Sølvi no contestó a esa pregunta. Fue como si Sejer tocara algo en lo que ella rara vez se parara a pensar, algo incómodo que intentaba olvidar, un atisbo de mala conciencia tal vez, algo causado por otros, leyes no escritas que ella siempre había seguido y aceptado sin protestar, porque nunca había entendido lo que realmente había detrás. Sejer se sintió un poco desconsiderado en ese momento. Tenía que mostrarse respetuoso; no debía olvidar que tenía que acercarse a la gente con cierta delicadeza, y no entrando por la fuerza en su mundo.

—¿Cómo llamas a Eddie? —preguntó con cautela.

—Lo llamo papá —contestó en voz baja.

—¿Y a tu verdadero padre?

—A él lo llamo padre —dijo con naturalidad—. Siempre lo he llamado así. Era él quien lo quería; es muy anticuado.

«Era…» Como si ya no existiera.

—Estoy oyendo el coche de mis padres —dijo Sølvi aliviada.

El Toyota verde de los Holland se paró delante de la casa. Sejer vio a Ada Holland poner un pie en la gravilla y echar un vistazo hacia la ventana.

—¿Me dejas ese pájaro, Sølvi?

Ella lo miró boquiabierta.

—¿El pájaro roto? Claro que sí —exclamó ella, dándole el pájaro con una mirada interrogante.

—Gracias. No voy a molestarte más —dijo Sejer sonriendo, y salió de la habitación.

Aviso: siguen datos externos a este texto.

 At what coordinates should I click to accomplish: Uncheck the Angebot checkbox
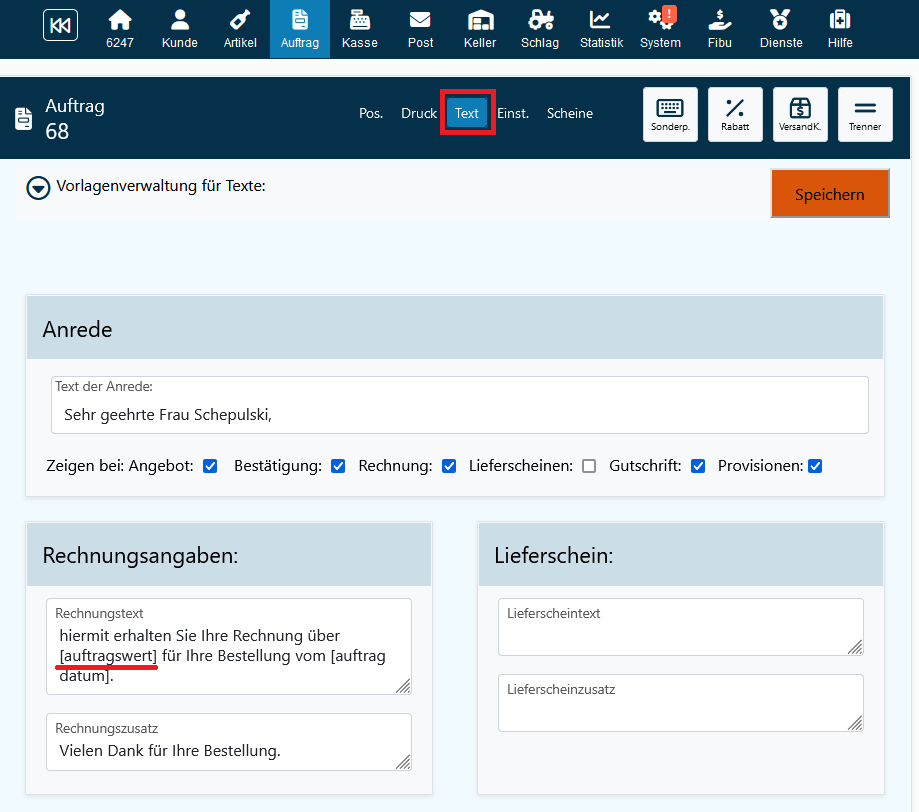pyautogui.click(x=210, y=466)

Se metió el pájaro en un bolsillo y se dirigió al cuarto de estar, donde se quedó esperando junto a la pared.

El pájaro. Arrancado de la tumba de Eskil. En la habitación de Annie. ¿Por qué?

Holland entró primero. Lo saludó con un movimiento de cabeza y luego le dio la mano, con la mirada parcialmente dirigida a otra parte. Había en él un sentimiento de rechazo que antes no había mostrado. La señora Holland fue a hacer café.

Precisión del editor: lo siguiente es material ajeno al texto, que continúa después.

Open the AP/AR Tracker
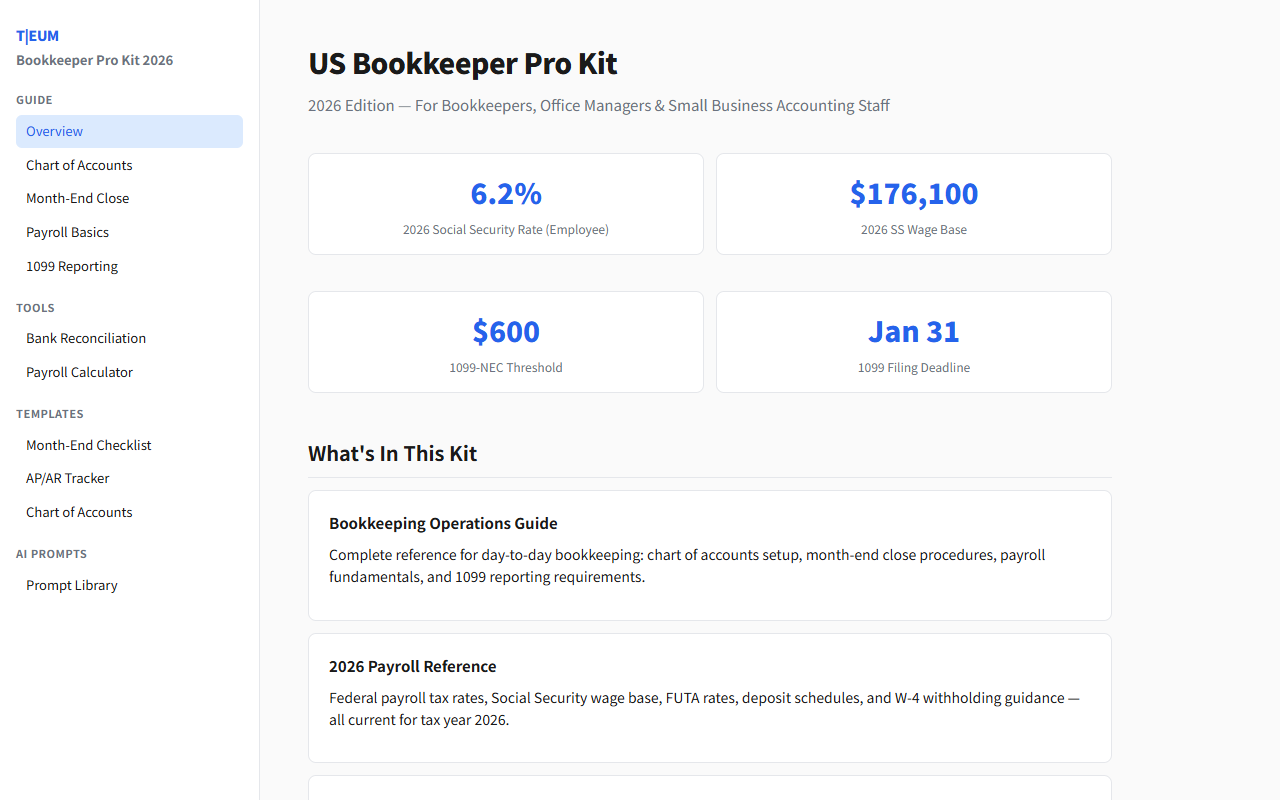This screenshot has width=1280, height=800. tap(67, 478)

—Sølvi va a quedarse con la habitación de Annie —dijo Holland—. Así no estará vacía y tendremos algo de qué ocuparnos. Vamos a tirar la pared y a empapelar de nuevo. Supondrá bastante trabajo. Quiero decirle algo —añadió—. He visto en los periódicos que un chico de dieciocho años está en prisión preventiva. ¡Pero si es imposible que haya sido Halvor! Lo conocemos desde hace dos años. Es verdad que no resulta fácil intimar con él, pero uno aprende a conocer a las personas. No quiero insinuar que ustedes no sepan lo que hacen, pero nosotros somos incapaces de imaginarnos que Halvor sea un homicida, ninguno de nosotros.